Predictive Analytics Anticipate the Behavior of a Single Individual, Often on a “Right Now” Timeline.
It may sound like silly semantics at first, making a distinction between two synonyms like “forecast” and “predict.” And silly semantic differentiations ARE one of my personal pet peeves – Chris Rock’s famous distinction between “rich” and “wealthy” is one example that did NOT bother me, because he used it as a device to CREATE an important distinction. But we’ve all been lectured at one time or another by someone taking two previously-interchangeable words and pretending that there has ALWAYS been a sharp distinction between them… in an effort to make themselves look much smarter than they are (or more importantly, smarter than their audience).
So I’m NOT here to rewrite the English language – “predict” and “forecast” ARE synonyms in the dictionary sense, and will remain so. In fact their interchangeability in normal parlance is the REASON why companies end up frequently buying the wrong analytical product or service.
Once you’ve digested the illustration at the top of this article, yeah, you’ve kinda already got it.
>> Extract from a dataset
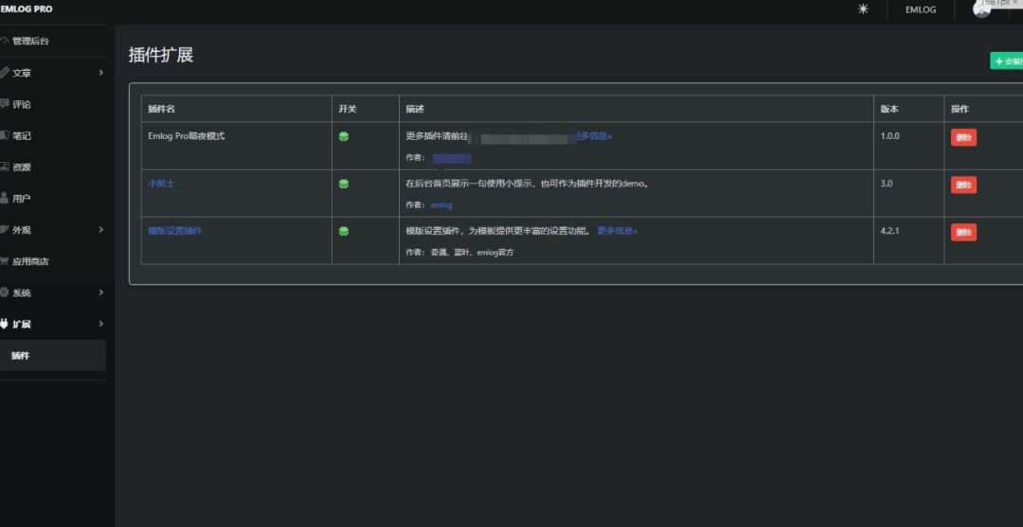Click the dashboard icon in sidebar
This screenshot has height=527, width=1023.
click(x=5, y=42)
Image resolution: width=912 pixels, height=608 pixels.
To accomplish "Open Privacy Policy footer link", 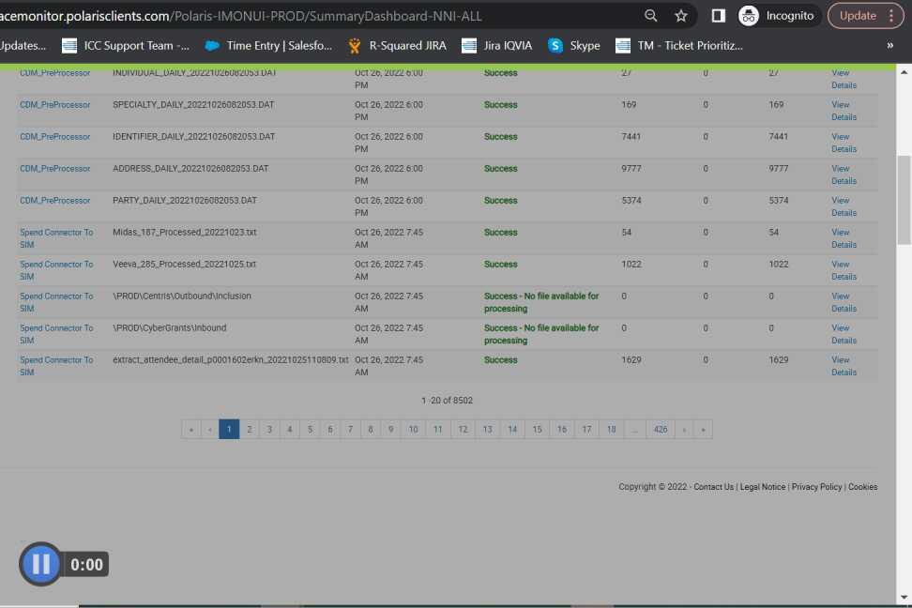I will 816,487.
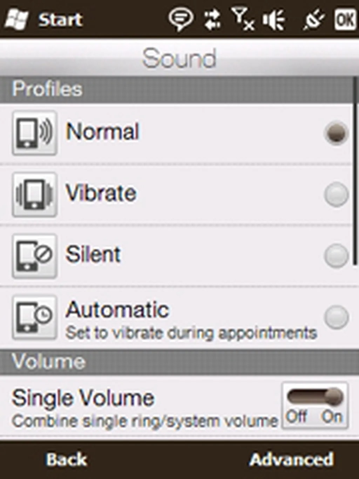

But in the analytics world, there ARE two very different kinds of activities hiding behind these synonyms, and it’s important not to buy one when you actually need the other. You can end up five-to-six figures deep in the wrong thing before you discover the mistake. I want to help you avoid that, hence this article.
Forecasting is when we anticipate the behavior of “Lots” of people (customers, typically) on “Long” timelines.
Predictive Analytics anticipate the behavior of One person (again, typically a customer) on a “Short” timeline.
So… Macro versus Micro.
But let’s delve just a little bit deeper, in order to “cement” the concepts. Examples will help, so let’s…
Like many modern organizations, Facebook benefits from a mixture of both Macro and Micro. They certainly have need to Forecast the trends in their overall business, as well as the need to Predict the behavior of individual users. Let’s illustrate with some examples.
“How many active users will we have at the end of this year?”
“Three years from now, what % of our revenue will come from mobile devices as opposed to PC’s?”
“How much are we going to spend on server hardware next quarter?”
These are all quite valid and important questions to answer. They impact strategic planning and guidance provided to investors – about as crucial as you can get, really.
They also all tend to blend human inputs with computational power to produce their answers. We use data and software as extensions of our brains – very often in a collaborative effort across multiple people (sometimes a handful, sometimes hundreds or more). In other words, these aren’t the sort of things we hand to machines to handle in a fully-automated manner (at least, not today).
The simplest form of forecasting is the “lowly” line chart:
Of course, trends aren’t always so smooth and obvious. Try this chart instead:
When faced with a non-obvious trend (and most trends are NOT as obvious as the first example), here are some progressively-more-sophisticated approaches:
1) Add an automatic trendline to the chart. This SOUNDS sophisticated, but the algorithms behind automatic trendlines are, by necessity, quite primitive in most cases. EX: They can’t tell the difference between a one-time exception and a significant new development. For instance, is August 2016 (the big spike in the red chart above) due to a one-time influx of revenue from a source that won’t surface ever again, or representative of a breakthrough in the core business? Trendline algorithms aren’t typically sophisticated enough to tell the difference – and that’s a GOOD thing, because if they started making assumptions about such things, they’d be WILDLY wrong at times – without warning.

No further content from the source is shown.